Gli ideali. E cosa ne resta
Se in uno dei paesi più democratici del mondo aleggia ancora il retaggio culturale della supremazia bianca, vuol semplicemente dire che qualcosa non funziona ancora. O forse non ha mai davvero funzionato. A dimostrarlo c’è l’odio, quella assurda voglia di nazionalismo sociale che trasuda dalle menti più insospettabili. Forse dietro quest’odio c’è anche la paura per il futuro, ma non è sufficiente per spiegare la volontà di annullare anni e anni di battaglie per l’uguaglianza, i diritti e la libertà. Sono ideali troppo grandi per rimanerein silenzio di fronte a questa rinascita di sentimenti, se così vogliamo chiamarli, che pensavamo ormai morti e sepolti.
Sbarre
Teniamo il tempo, e lo temiamo. Perché la musica ha le sue regole, come sbarre che inevitabilmente spaventano.
Anche quando
Il mare mette malinconia, anche quando non c’è.
Nebbia lieve
Cambiano le rotte. Le lenti tese a mettere a fuoco il tempo. Ma la sabbia corre, sulla superficie liscia della pelle. La luna si nasconde. E stanotte fa troppo freddo. Vedo una luce nel buio, ma sono i miei incubi. Una nebbia lieve colora l’orizzonte di stelle. E resta il suono del vento, a disegnare una trama chd non posso leggere. Léggere sono le vele che cercano un sospiro, un respiro, una parola. Ed è lì che me ne accorgo. E, finalmente, viro.
Onde
Si rompono i muri di vetro, le torri di argento. Le nuvole di pianto, costruite sul cemento. L’aria si tinge di inferno, quando ogni raggio di sole, si veste di inverno. Ma siamo a largo, in un mare in tempesta. E i muri di vetro non si infrangono, poiché fatti di silenzio. E io non so parlare.
Quella gran voglia
Avevo bevuto troppo. Guardavo il mondo che correva troppo veloce, da un finestrino anonimo, di un’auto che nemmeno conoscevo. I pensieri volavano da un lato all’altro della mia testa, che mi faceva sempre più male. La notte era giovane, o forse ormai troppo vecchia.

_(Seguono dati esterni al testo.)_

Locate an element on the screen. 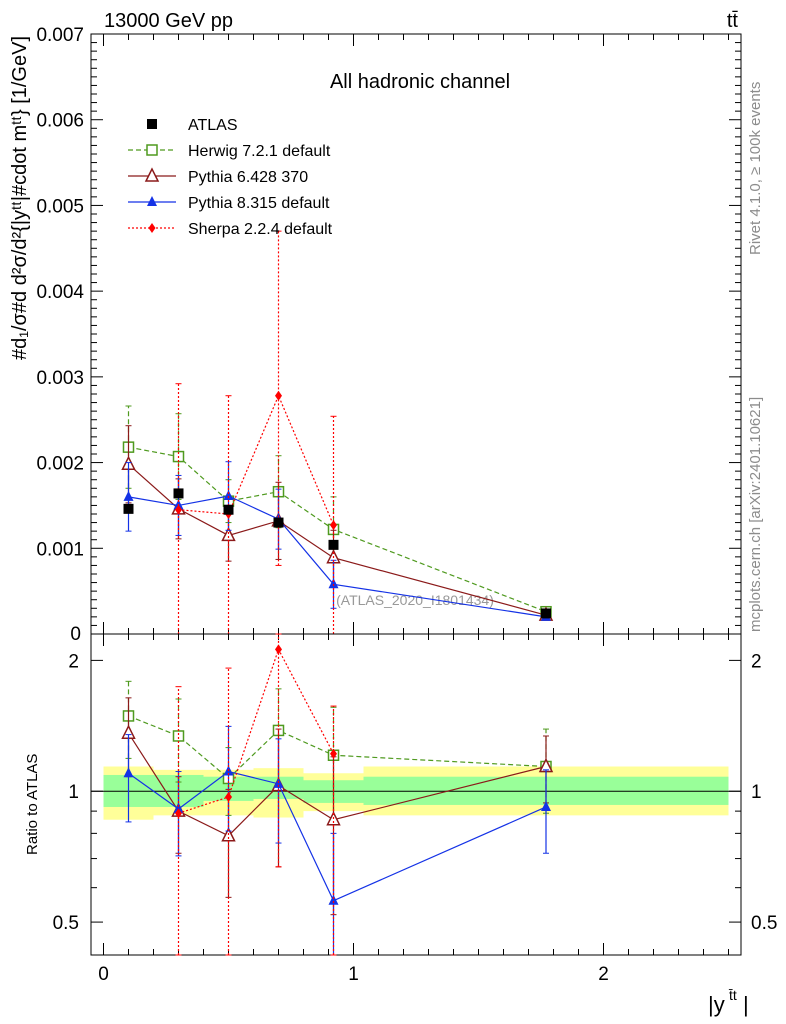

Una giostra, una notte, una terra, una luna. Una sola stella, in bella mostra ai bordi della statale. Quanto era lontana la storia che volevo riscrivere. Sentivo la nausea salire, fino ad arrivare all’anima. Volti che si sovrappongono, nella frazione di un solo istante, sui fotogrammi di una pellicola che non ricordi. Avevo bevuto troppo. I miei occhi incollati agli occhi riflessi sul finestrino. Senza perderne le tracce. Tutto era fermo. Le mie mani ancora strette sul volante. E poi, quella gran voglia di vomitare.
#testi
A volte
A volte posso sembrare burbero, soprattutto quando di parlo di temi seri. Io credo che una partita duri sempre novanta minuti, anche quando si è svantaggio. Ma credo anche che la nostra sia una società spietata. Crudele. Che, come dice Liga, non permette di arrivare nemmeno al primo ritornello. Credo anche che si debba fare tutto il possibile per ottenere quello in cui si crede. Con tutto l’impegno possibile. E anche a costo di perderla, la partita. Con serietà, dedizione, sudore. Tanto sudore. Con queste cose tutto si può fare, o quanto meno ci si può provare. Posso sembrare burbero perché queste cose vanno dette così, come farebbe un allenatore con i suoi giocatori.
La camera oscura
Ogni gesto, parola, sorriso è un linguaggio. Ma le ferite restano, anche di fronte a una frase scritta nel modo migliore. Restano tra le righe di una canzone, le pagine di un romanzo. Le scritte sui muri. La camera oscura, in cui sviluppare i ricordi. Un mondo, le sue sfumature. Ogni gesto, parola, silenzio, raccontano qualcosa. Ma dimenticare le proprie ferite sarebbe come perdersi. E cancellare la propria, di storia.